Directions:
A. In the passage on AI non-interoperability, rewrite the paragraph beginning "Model versioning" more briefly, keeping its main facts.
B. In the passage on AI non-interoperability, change the part that opens with the words containing "3. Inference endpoint" and closes with "mechanism are unstandardized." by replacing "legacy" with "conventional".
C. Write what comes next in the passage on AI non-interoperability, picking up after its final sentence.

Start of Page excerpt

Root causes of non-interoperability

  1. Non-deterministic output: Two UEs running nominally the same AI model on different hardware (different NPU architectures, different floating-point rounding) may produce subtly different CSI feedback vectors. The gNB's decoder, optimized for a specific encoder, may fail to reconstruct the channel accurately from the "wrong" encoder's output. This breaks the fundamental assumption of 3GPP CSI standardization, where a known codebook guarantees decoder-side reconstruction.
  2. Model versioning: A gNB deployed by Vendor A ships a specific encoder model. A UE deployed by Vendor B ships a different encoder trained on different data. Even if both claim "3GPP Rel-18 AI CSI", they are not interoperable. The standard currently has no mechanism for model identity negotiation.
  3. Inference endpoint negotiation: For CSI feedback, should the encoder run at the UE (on-device inference, low latency) or at the gNB (model fully known, no interoperability issue)? For channel estimation, should the model run at the UE receiver or be provided as a service by the network? These architectural questions remain open.
  4. Graceful fallback: When the AI procedure fails — due to model mismatch, distribution shift, hardware fault, or deliberate misconfiguration — what is the standardized fallback? Current proposals suggest reverting to legacy (non-AI) procedures, but the triggering condition and transition mechanism are unstandardized.

End of Page excerpt
Start of Recorded information

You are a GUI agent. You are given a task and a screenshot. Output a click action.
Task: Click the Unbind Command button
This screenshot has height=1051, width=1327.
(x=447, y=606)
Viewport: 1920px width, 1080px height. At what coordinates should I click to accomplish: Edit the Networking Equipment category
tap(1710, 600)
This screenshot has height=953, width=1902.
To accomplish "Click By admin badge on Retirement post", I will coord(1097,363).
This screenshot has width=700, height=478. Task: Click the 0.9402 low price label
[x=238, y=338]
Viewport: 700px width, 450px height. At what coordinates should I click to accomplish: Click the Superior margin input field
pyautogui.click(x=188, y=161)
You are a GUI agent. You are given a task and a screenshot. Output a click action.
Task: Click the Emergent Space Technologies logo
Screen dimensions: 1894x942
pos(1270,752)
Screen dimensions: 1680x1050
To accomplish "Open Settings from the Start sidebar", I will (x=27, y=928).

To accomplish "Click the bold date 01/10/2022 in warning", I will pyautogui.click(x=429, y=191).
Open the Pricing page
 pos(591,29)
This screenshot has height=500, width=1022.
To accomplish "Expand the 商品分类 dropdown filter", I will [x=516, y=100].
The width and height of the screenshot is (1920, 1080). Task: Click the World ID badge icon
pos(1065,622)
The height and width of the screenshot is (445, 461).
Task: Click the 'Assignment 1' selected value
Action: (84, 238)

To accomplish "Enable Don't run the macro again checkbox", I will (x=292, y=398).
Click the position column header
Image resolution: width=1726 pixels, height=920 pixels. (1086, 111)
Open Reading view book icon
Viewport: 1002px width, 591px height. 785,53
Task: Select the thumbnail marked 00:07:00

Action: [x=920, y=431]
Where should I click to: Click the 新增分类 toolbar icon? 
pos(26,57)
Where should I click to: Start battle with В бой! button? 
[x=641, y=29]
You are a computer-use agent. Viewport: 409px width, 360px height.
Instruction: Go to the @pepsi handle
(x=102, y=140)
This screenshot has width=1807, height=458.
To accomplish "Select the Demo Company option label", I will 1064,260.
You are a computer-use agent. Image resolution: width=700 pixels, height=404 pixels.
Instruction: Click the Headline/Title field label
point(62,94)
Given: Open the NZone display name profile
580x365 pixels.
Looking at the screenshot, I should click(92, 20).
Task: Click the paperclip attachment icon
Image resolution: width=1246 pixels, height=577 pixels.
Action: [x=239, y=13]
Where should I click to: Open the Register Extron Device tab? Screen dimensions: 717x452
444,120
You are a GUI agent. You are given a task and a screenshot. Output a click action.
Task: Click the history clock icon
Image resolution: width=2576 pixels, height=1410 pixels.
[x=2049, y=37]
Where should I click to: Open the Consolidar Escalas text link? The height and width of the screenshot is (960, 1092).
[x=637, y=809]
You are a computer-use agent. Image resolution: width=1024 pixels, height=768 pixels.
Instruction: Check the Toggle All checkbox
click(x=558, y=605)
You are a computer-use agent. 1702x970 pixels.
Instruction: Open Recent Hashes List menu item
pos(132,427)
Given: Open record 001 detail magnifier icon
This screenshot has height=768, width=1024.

End of Recorded information

Answers given:
A. Model versioning: Vendor A's gNB and Vendor B's UE may ship different encoder models trained on different data. Even when both claim "3GPP Rel-18 AI CSI," they cannot interoperate, because the standard has no way to negotiate model identity.

B.
3. Inference endpoint negotiation: For CSI feedback, should the encoder run at the UE (on-device inference, low latency) or at the gNB (model fully known, no interoperability issue)? For channel estimation, should the model run at the UE receiver or be provided as a service by the network? These architectural questions remain open.
  4. Graceful fallback: When the AI procedure fails — due to model mismatch, distribution shift, hardware fault, or deliberate misconfiguration — what is the standardized fallback? Current proposals suggest reverting to conventional (non-AI) procedures, but the triggering condition and transition mechanism are unstandardized.

C.
3GPP working items addressing the gap

Document Scope Status (2024)
TR 22.874 §7 AI/ML model transfer and lifecycle management requirements Complete (Rel-18)
TR 38.843 §8 Standardization impact analysis for UC1/UC2/UC3 Complete (Rel-18)
SA2 WI (Rel-19) AI model metadata format, versioning, fallback procedures In progress
RAN1 WI (Rel-19) Normative CSI feedback AI encoder/decoder interface Study phase
SA1 Release 19 AI model management work item: 3GPP SA1 Release 19 includes a dedicated work item on AI/ML model management that aims to define standard metadata formats, versioning schemes, and fallback mechanisms. This is expected to be the foundation for fully standardized AI procedures in 6G — analogous to how RRC Connection Reconfiguration standardized handover state machines in 4G/5G.

The open question that will define the architecture of 6G AI: should 3GPP standardize the interface (encoder output format, as in today's codebook feedback), the training procedure (dataset, loss function, evaluation metric), or the model itself (fixed binary weights delivered over OTA update)? Each choice has profoundly different implications for vendor differentiation, update agility, and certification burden.

15.3 Computational and Energy Constraints

AI inference at the PHY layer (L1) is not a background task — it sits on the critical timing path. A 5G NR slot is 0.5–1 ms (depending on numerology), and channel estimation or CSI feedback must complete within a fraction of that budget. This imposes hard real-time constraints on AI inference that are fundamentally different from the datacenter inference workloads for which most deep learning hardware is designed.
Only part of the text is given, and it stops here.